Pointing records for text and elements

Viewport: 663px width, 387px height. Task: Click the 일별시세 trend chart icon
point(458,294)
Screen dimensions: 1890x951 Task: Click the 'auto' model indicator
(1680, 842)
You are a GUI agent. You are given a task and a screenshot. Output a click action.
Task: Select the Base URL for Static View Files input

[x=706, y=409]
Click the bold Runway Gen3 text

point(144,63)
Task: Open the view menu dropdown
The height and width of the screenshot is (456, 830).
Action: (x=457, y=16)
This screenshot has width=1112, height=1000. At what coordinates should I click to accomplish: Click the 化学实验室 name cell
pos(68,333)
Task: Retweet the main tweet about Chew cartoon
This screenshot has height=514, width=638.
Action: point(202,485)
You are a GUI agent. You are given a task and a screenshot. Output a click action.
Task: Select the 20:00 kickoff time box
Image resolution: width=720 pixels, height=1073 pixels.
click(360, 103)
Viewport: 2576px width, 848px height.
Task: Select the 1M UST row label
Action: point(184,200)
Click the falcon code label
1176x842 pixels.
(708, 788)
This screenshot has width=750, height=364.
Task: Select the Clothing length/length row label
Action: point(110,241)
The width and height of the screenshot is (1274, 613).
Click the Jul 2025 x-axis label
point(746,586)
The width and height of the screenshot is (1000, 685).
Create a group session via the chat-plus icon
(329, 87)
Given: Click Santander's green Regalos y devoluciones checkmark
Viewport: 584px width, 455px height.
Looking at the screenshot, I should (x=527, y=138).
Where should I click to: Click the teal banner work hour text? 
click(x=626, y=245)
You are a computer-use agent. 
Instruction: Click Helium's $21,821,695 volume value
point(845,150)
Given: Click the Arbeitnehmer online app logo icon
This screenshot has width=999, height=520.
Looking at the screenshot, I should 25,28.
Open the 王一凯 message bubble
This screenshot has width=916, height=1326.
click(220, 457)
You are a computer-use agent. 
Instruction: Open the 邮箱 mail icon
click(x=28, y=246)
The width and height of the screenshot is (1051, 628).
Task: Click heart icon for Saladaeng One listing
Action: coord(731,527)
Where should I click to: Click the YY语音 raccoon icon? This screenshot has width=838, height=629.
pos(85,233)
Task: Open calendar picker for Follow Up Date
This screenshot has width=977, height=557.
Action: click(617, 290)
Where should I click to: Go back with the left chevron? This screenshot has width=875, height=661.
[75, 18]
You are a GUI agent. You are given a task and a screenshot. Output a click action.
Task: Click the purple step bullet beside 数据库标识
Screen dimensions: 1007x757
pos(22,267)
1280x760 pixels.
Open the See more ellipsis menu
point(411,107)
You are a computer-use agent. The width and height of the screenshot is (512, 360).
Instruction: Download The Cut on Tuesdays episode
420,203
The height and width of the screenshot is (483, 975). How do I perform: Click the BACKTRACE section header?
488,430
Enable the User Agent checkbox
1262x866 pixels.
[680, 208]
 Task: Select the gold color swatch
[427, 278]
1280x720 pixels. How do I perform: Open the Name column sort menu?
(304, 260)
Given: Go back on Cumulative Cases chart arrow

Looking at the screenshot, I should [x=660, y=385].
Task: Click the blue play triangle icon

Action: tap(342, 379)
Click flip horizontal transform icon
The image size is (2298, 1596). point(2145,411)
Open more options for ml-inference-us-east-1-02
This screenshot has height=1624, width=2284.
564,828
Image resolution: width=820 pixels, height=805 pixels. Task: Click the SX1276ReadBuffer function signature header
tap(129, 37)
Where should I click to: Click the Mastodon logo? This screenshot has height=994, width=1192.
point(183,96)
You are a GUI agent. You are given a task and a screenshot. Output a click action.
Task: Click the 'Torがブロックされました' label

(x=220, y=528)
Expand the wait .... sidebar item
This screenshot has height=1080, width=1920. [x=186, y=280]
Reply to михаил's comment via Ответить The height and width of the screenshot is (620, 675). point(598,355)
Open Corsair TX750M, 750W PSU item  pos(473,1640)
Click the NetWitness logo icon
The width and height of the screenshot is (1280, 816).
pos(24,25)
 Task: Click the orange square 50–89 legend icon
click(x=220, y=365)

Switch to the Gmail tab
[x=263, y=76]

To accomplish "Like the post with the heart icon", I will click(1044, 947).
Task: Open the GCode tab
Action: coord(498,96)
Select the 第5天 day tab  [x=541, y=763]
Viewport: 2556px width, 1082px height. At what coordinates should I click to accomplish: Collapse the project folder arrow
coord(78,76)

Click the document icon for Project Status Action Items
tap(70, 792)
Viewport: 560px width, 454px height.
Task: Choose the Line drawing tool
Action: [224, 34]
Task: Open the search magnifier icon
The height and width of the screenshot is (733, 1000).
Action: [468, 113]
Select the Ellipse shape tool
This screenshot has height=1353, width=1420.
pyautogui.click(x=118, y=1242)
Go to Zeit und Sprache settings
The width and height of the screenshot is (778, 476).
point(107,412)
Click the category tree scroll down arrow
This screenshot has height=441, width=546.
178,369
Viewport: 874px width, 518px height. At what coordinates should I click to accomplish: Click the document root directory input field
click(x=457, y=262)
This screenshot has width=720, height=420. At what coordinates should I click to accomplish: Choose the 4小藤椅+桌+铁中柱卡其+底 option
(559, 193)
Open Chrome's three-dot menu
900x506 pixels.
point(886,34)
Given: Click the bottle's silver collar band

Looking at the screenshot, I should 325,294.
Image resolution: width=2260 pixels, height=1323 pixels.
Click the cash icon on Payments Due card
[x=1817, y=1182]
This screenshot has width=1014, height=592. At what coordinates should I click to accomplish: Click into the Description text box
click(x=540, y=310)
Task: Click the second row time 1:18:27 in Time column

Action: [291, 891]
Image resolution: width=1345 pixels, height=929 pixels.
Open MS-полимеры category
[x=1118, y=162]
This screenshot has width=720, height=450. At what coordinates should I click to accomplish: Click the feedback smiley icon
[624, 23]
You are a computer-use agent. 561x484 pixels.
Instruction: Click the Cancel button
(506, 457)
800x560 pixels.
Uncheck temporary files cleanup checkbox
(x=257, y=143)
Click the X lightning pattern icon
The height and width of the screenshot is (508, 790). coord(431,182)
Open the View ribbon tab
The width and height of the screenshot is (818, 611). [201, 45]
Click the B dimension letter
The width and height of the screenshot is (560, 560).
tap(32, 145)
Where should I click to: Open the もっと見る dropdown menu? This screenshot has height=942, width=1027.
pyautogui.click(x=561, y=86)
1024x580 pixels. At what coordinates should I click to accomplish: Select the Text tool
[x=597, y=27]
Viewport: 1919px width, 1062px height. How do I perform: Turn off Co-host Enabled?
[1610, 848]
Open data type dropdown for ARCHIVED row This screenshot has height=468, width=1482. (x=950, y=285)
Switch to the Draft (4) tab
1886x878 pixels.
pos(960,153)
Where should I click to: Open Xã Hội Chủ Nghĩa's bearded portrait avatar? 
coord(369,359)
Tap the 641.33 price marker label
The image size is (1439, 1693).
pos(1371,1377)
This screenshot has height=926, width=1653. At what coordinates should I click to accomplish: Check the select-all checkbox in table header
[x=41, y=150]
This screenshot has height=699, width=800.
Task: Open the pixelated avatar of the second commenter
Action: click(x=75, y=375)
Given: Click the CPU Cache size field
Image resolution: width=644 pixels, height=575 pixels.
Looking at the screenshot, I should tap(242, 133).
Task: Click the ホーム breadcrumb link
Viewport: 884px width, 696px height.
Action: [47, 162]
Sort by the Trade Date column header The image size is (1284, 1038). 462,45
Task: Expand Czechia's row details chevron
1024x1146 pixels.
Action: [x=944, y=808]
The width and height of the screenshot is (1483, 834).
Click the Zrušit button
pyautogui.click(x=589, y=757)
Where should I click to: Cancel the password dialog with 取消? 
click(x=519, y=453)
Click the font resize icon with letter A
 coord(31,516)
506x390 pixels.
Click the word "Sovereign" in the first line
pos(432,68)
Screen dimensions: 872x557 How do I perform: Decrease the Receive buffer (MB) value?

§ Goal of the exercise: Return each line of the rows above that contains the word "value".

§ Result of the task:
Instruction: Click Helium's $21,821,695 volume value
Screen dimensions: 872x557 How do I perform: Decrease the Receive buffer (MB) value?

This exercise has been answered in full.